Passé ce cap, la montée en revenus est quasi mécanique : la patientèle est fidélisée, les actes techniques (couronnes, implants) prennent une place plus grande dans l’activité, et les charges d’emprunt diminuent. C’est pour cette raison que les données de revenus des dentistes de plus de 50 ans sont sensiblement supérieures à la moyenne.

Les charges sociales et fiscales à ne pas oublier

Ce que cachent les revenus bruts

Parler de revenus dentaires sans mentionner les cotisations sociales, c’est mentir par omission. Un dentiste libéral verse à la CARMF (caisse de retraite des médecins — attention, les dentistes dépendent de la CARCDSF) et à l’URSSAF des montants qui peuvent dépasser 30 % du revenu professionnel.

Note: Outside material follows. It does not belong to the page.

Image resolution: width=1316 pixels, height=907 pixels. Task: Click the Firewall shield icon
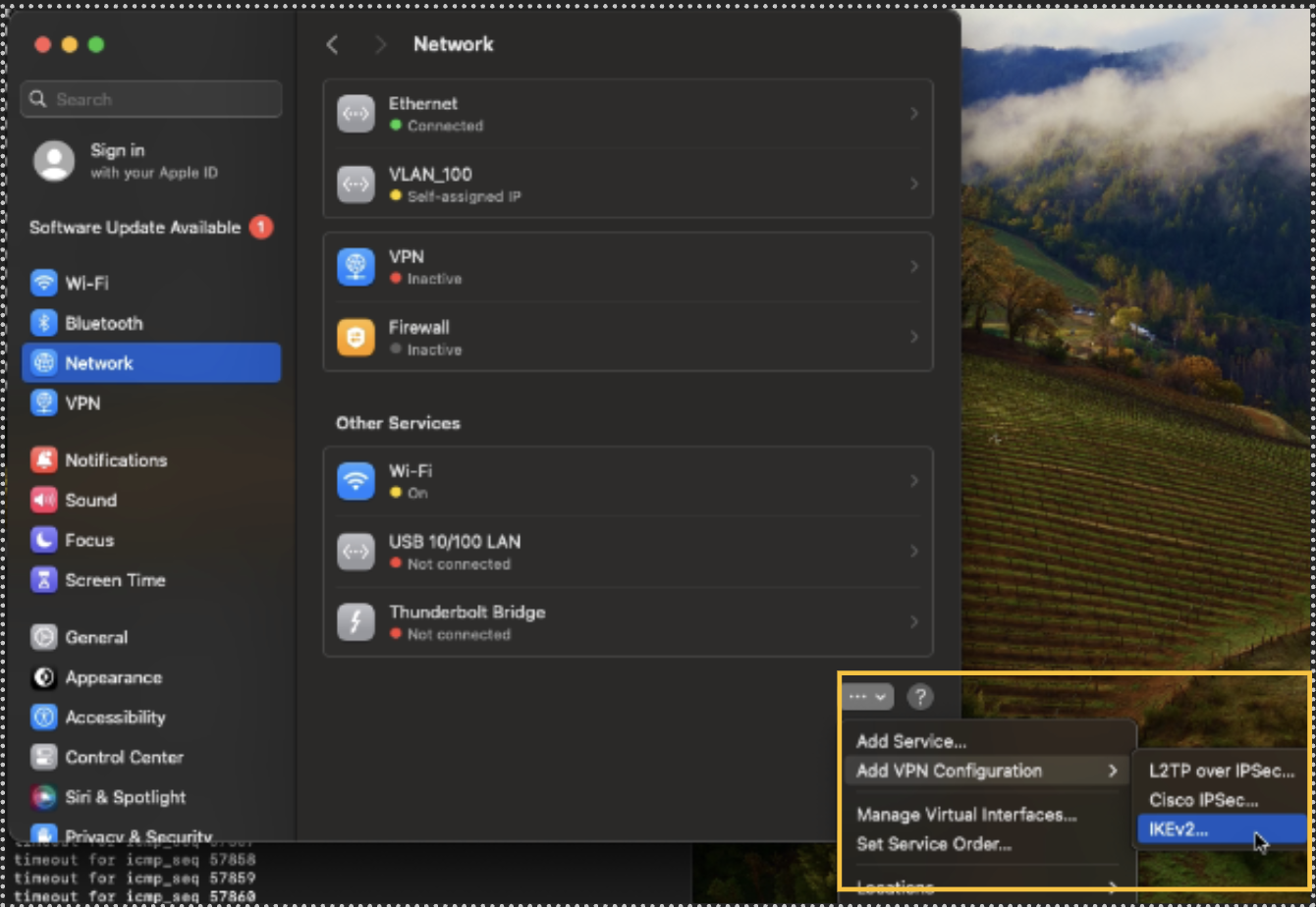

Pour un revenu net de charges de cabinet à 120 000 €, les cotisations sociales atteignent facilement 35 000 à 40 000 €, avant même l’impôt sur le revenu. Le revenu réellement disponible après toutes les ponctions est donc inférieur à ce que laissent penser les chiffres bruts circulant dans la presse.

Les aides et déductions qui changent la donne

Certaines situations permettent d’alléger la note :

  • L’installation dans une zone sous-dotée ouvre droit à des exonérations partielles de cotisations sociales pendant 5 ans.
  • Les investissements en matériel (fauteuils, cone beam, logiciels) sont déductibles du résultat imposable.
  • L’exercice en société (SELARL, SELAS) offre des optimisations fiscales que le statut en nom propre ne permet pas.

Pour tout ce qui touche au cadre administratif de la profession, comme le Numéro RPPS dentiste : à quoi ça sert et comment le trouver ?, les démarches d’inscription ou la gestion du dossier professionnel, les ressources spécialisées restent indispensables. Et pour des informations plus larges sur les métiers de la Santé au quotidien, les enjeux varient autant selon les spécialités que selon les statuts d’exercice.

Ce que retenir : un dentiste ne « gagne » pas un salaire fixe. Il pilote une activité dont la rentabilité dépend de dizaines de paramètres — et les chiffres les plus spectaculaires ne sont atteints qu’après des années d’investissement, de risque entrepreneurial, et d’une gestion rigoureuse du cabinet.